Cette réalité fait écho à ce que nous apprenons et expérimentons le long du chemin. Les enfants n’osent plus marcher pieds nus. Ils ne savent plus faire la différence entre une fourmi et une araignée, une abeille et une mouche. Ils ont passé tant de temps entre quatre murs, dans ce que l’on appelle la civilisation, qu’ils n’ont plus aucune connaissance du milieu naturel qui les entoure. Ils ont si peur d’expérimenter par eux-mêmes, qu’ils préfèrent payer des installations artificielles pour faire l’expérience du vivant. 


Pourtant, ce que tous ont oublié c’est que le vivant est bien différent de l’artificielle. Il est animé d’une énergie. Et c’est cette énergie de vie qui fait toute la différence. Se reconnecter au vivant, c’est surtout ressentir cette énergie de Vie, qu’elle soit dans l’arbre, la plante ou la rivière. 
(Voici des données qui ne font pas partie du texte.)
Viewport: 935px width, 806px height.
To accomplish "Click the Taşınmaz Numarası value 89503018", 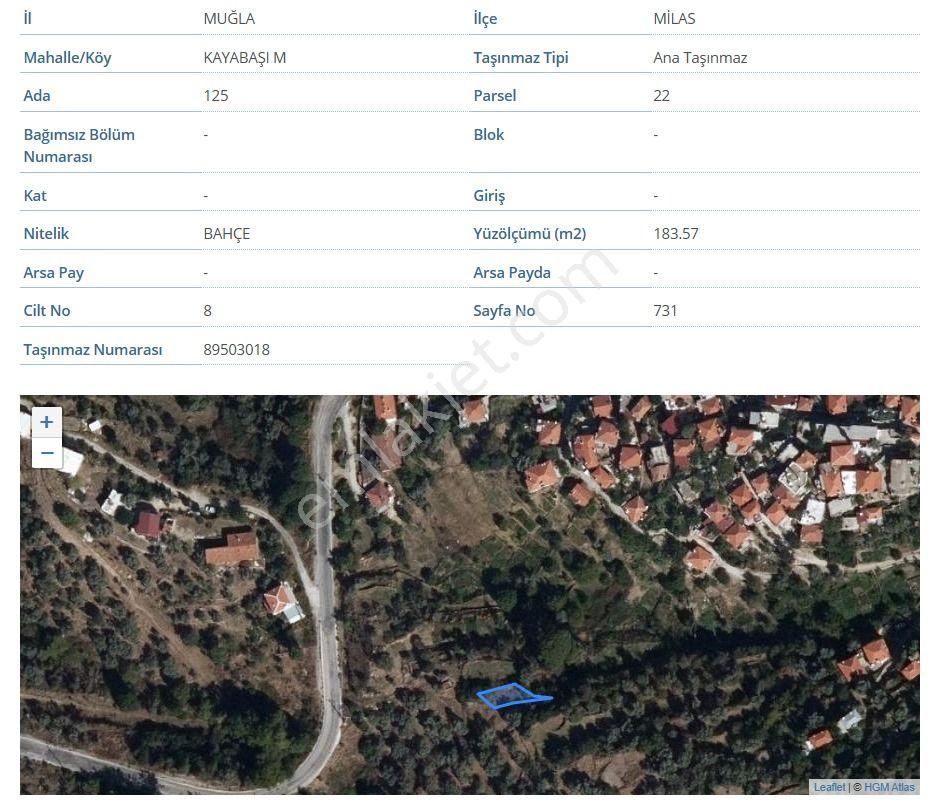I will point(236,349).
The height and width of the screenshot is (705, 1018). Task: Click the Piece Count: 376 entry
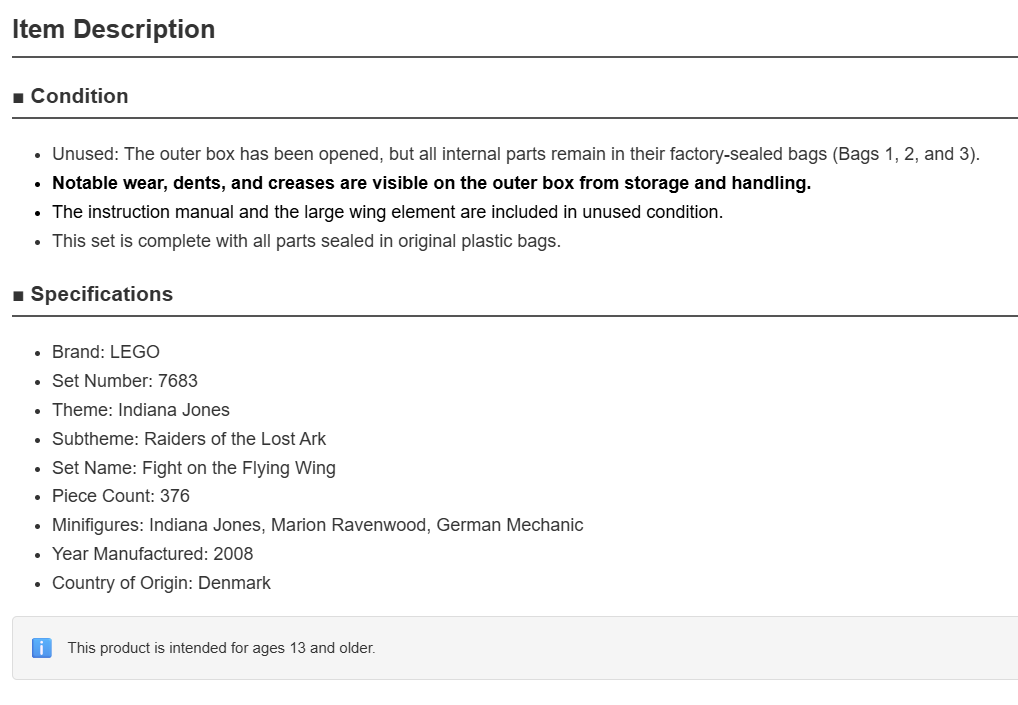(121, 496)
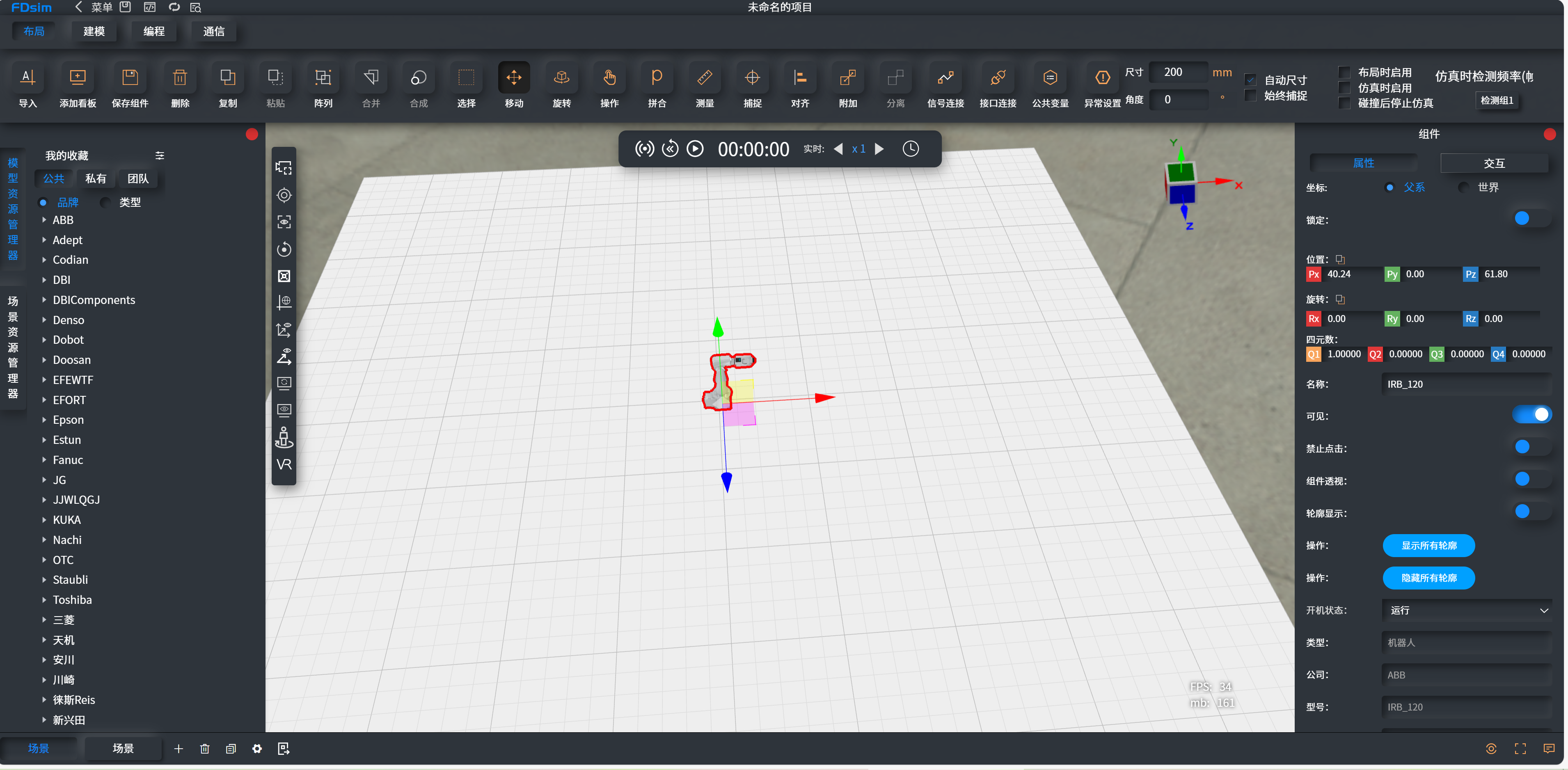Click the VR view icon
The width and height of the screenshot is (1568, 770).
pos(284,464)
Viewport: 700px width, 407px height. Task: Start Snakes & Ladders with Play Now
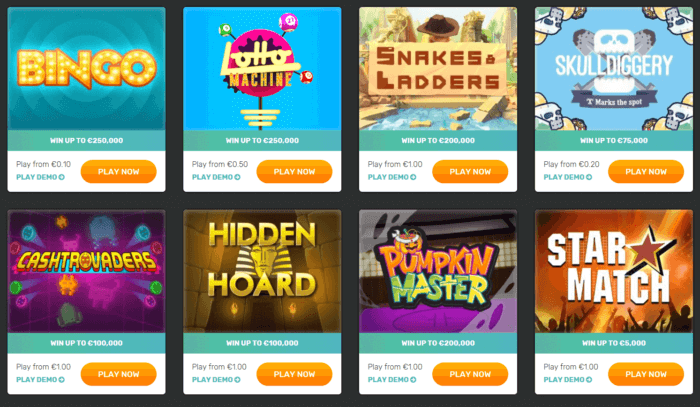click(471, 171)
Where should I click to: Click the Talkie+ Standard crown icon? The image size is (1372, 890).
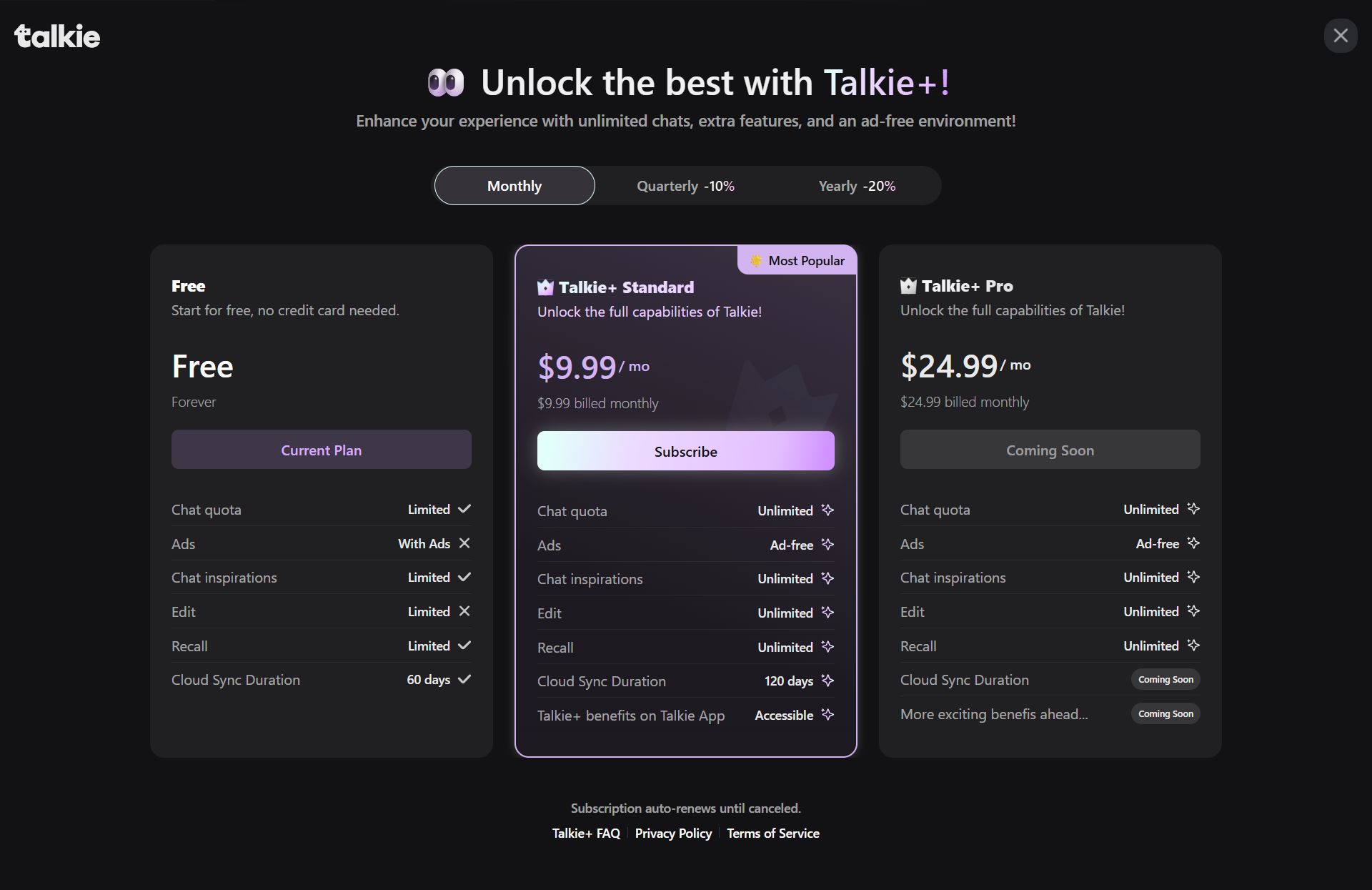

Aujourd’hui au Japon, de plus en plus d’articles parlent du problème des ours. Pourtant, dans ce monde où les humains tendent à subjuguer leur environnement et tous les êtres vivants, l’ours devient ce rappel à une qualité de présence qui est nécessaire à notre environnement. Dans le territoire des ours, on ne peut pas regarder son portable, écouter de la musique ou une conférence en courant, on ne peut pas penser à demain ou dans 6 mois. Dans le territoire des ours, on est poussé à être présent ici et maintenant. On est invité à ouvrir nos sens, à sentir et ressentir. On est invité à être alerte et donc vivant ! 



Heureusement, dans les rues, nous retrouvons un peu d’humanité dans les festivals. Tout d’abord, par la puissance des tambours japonais, qui nous invitent à entrer au cœur de leurs vibrations ! Nous découvrons aussi un petit festival au milieu d’un temple. Les enfants jouent, les familles sont assises par terre à déguster des nouilles frites, des pommes-de-terre au beurre, des biscuits aux haricots rouges, des brochettes et des sèches grillées. Cette humanité bienveillante nous fait du bien, tout comme les yeux émerveillés de Nayla et Fibie qui observent un feu d’artifice. Leurs cris d’exclamation, leur saut, leur rire, et les étoiles qui brillent dans leurs yeux sont un vrai cadeau qu’elles partagent avec tous ceux qui sont autour de nous. Ils témoignent alors de ce pouvoir d’émerveillement qu’ils avaient oublié dans la routine de leur vie quotidienne, dans cette vie d’adulte que parfois nous enfilons comme un costume et qui nous coupe de notre cœur d’enfant.